Мы с ним много договаривались, звонили из Москвы в Ленинград. Спрашивали: «Можно сделать?» — «Нет, только по-моему». Уперся и всё. Потом уже через Министерство культуры уговорили, только для одного театра разрешил. Я уже заканчивал постановку в Алма-Ате. Хотел еще в Новосибирском театре поставить, мы подали заявку. Но Лагин был против. Что поделать…
«Раньше именно новая песня мне всегда казалась самой хорошей»
— Ваша последняя песня «Дожди» была написана в 1998 году. Не верится, что вы остановились…
— Я с песнями завязал, потому что нет стихов Дербенева и кино Гайдая. Да и исполнителей тех, с которыми я привык работать, тоже нет. И я как-то подумал-подумал: ну что я буду песни писать — для кого? У меня все песни из фильмов. Лишь несколько написаны не к кино, их никто и не знает.
Как-то студия «Туркменфильм» попросила написать музыку к фильму «Отважный Ширак» по сценарию Аркадия Инина. Я взялся за этот фильм только ради песен. И Аркадий сказал: «Вот эта лирическая будет хитом, а быстрая — никому не нужна». В итоге лирическую все забыли, и даже я сам не помню. А быстрая стала шлягером. Это была песня «Волшебник-недоучка».
— А вы, когда пишете, можете предположить, что будут петь, а что нет?
— Нет, это невозможно предсказать. Только народ решить может, если запоет. Дербенёв всегда говорил: «Если начнет играть во всех ресторанах — значит, это хит». И это действительно так. В те времена в ресторанах были оркестры. Песни народ заказывал, и ее играли.
— Назовите три самые ценные для вас песни.
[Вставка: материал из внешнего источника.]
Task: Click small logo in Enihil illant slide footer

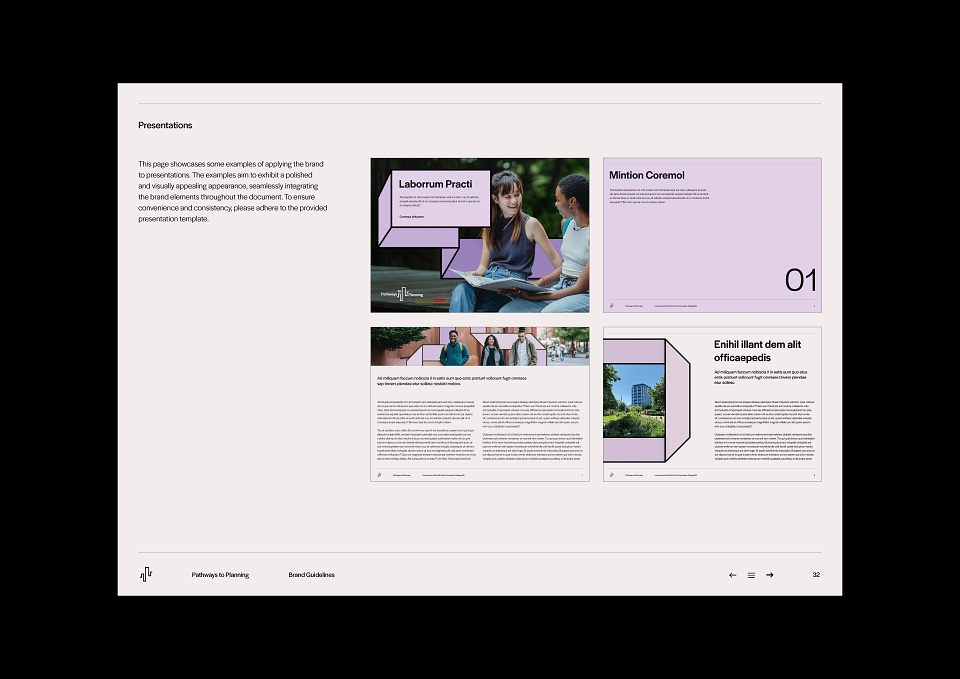Action: point(612,475)
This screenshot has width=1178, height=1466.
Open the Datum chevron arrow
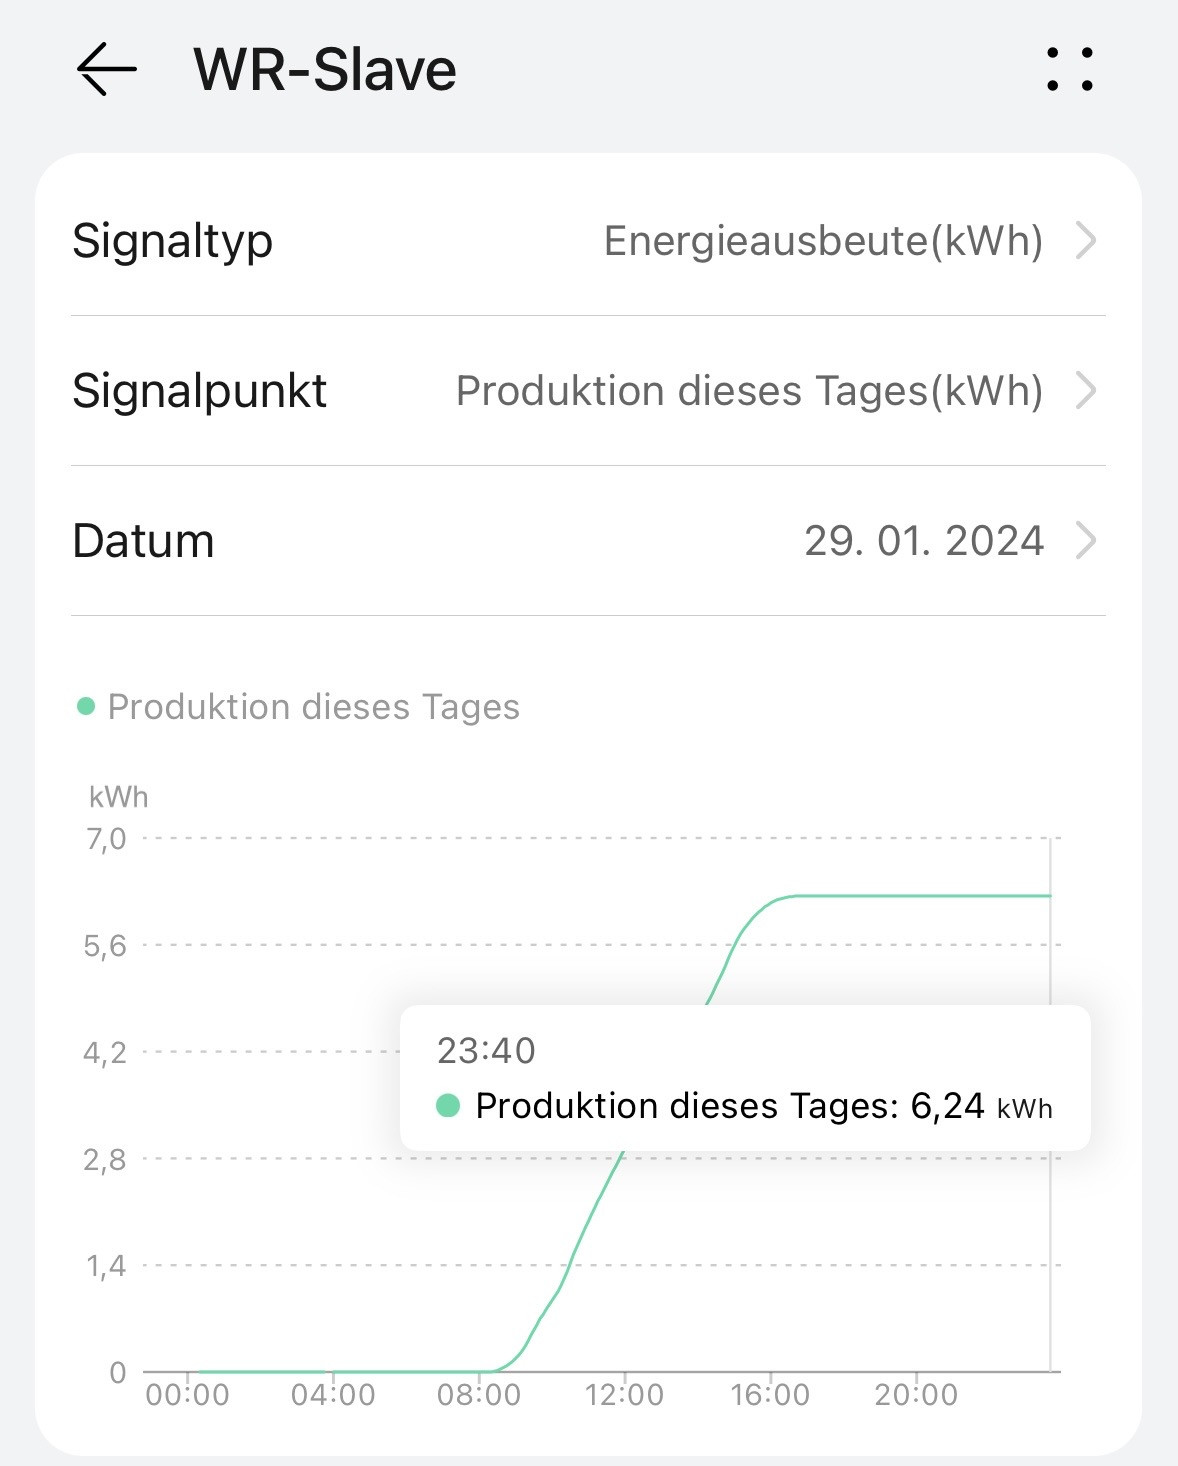(x=1086, y=541)
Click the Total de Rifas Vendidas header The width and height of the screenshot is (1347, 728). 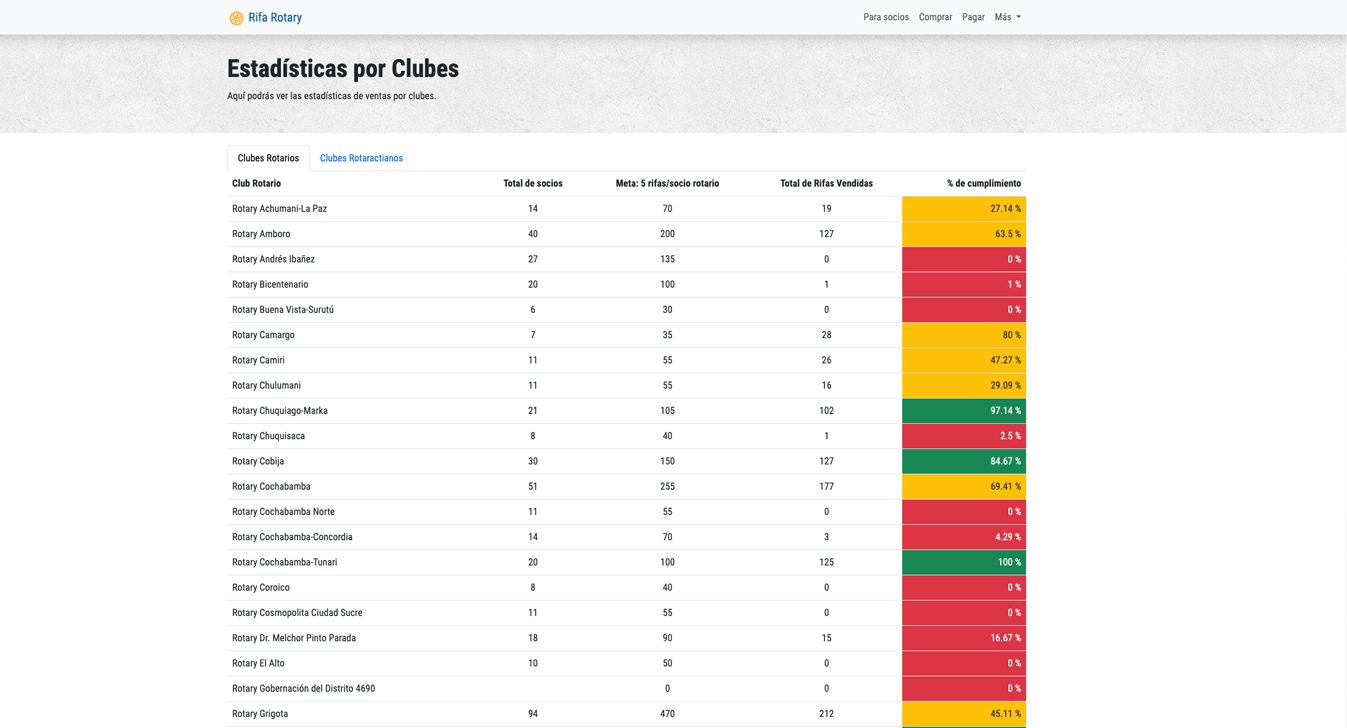pyautogui.click(x=826, y=184)
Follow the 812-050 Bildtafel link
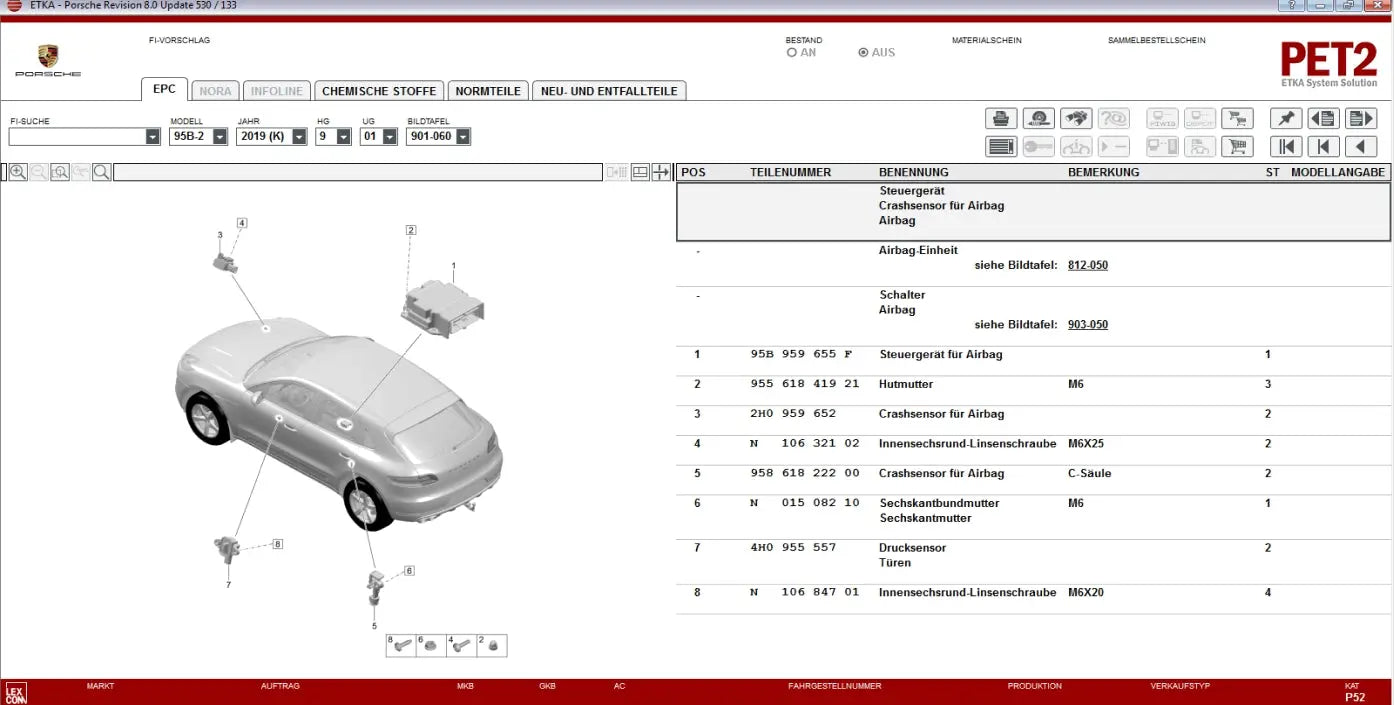Image resolution: width=1395 pixels, height=705 pixels. (x=1089, y=265)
— Это сложно. Это как мать-героиня: у нее 10 детей, и самый маленький — самый любимый. Последней песни у меня сейчас нет. А вот раньше именно новая мне всегда казалась самой хорошей. А если всё же определиться, то я бы назвал «До свидания, лето», «Куда уходит детство?» и «Есть только миг».
— Что поклонникам важно не пропустить? Над чем сейчас работаете?
— Во-первых, мюзиклы. В Театре РОСТА в Царицыно у Нонны Гришаевой идет сказка «Иван Царевич и Серый Волк». Закончил «Сказку о царе Салтане», «Маленького принца», «Снегурочку». Доделываю мюзикл «Иван Васильевич меняет профессию». Там много материала из кино, но и много новых песен. В фильме-то было всего три песенки, а тут 20 номеров.
Балет закончил. Его ставит сейчас Леонид Лавровский. Он потомственный балетмейстер. Его дедушка Леонид ставил балеты, потом отец Михаил делал то же, и вот сейчас третье поколение работает в Большом театре. Не знаю, как оно получится. Но надежда, конечно, есть, что должно получиться.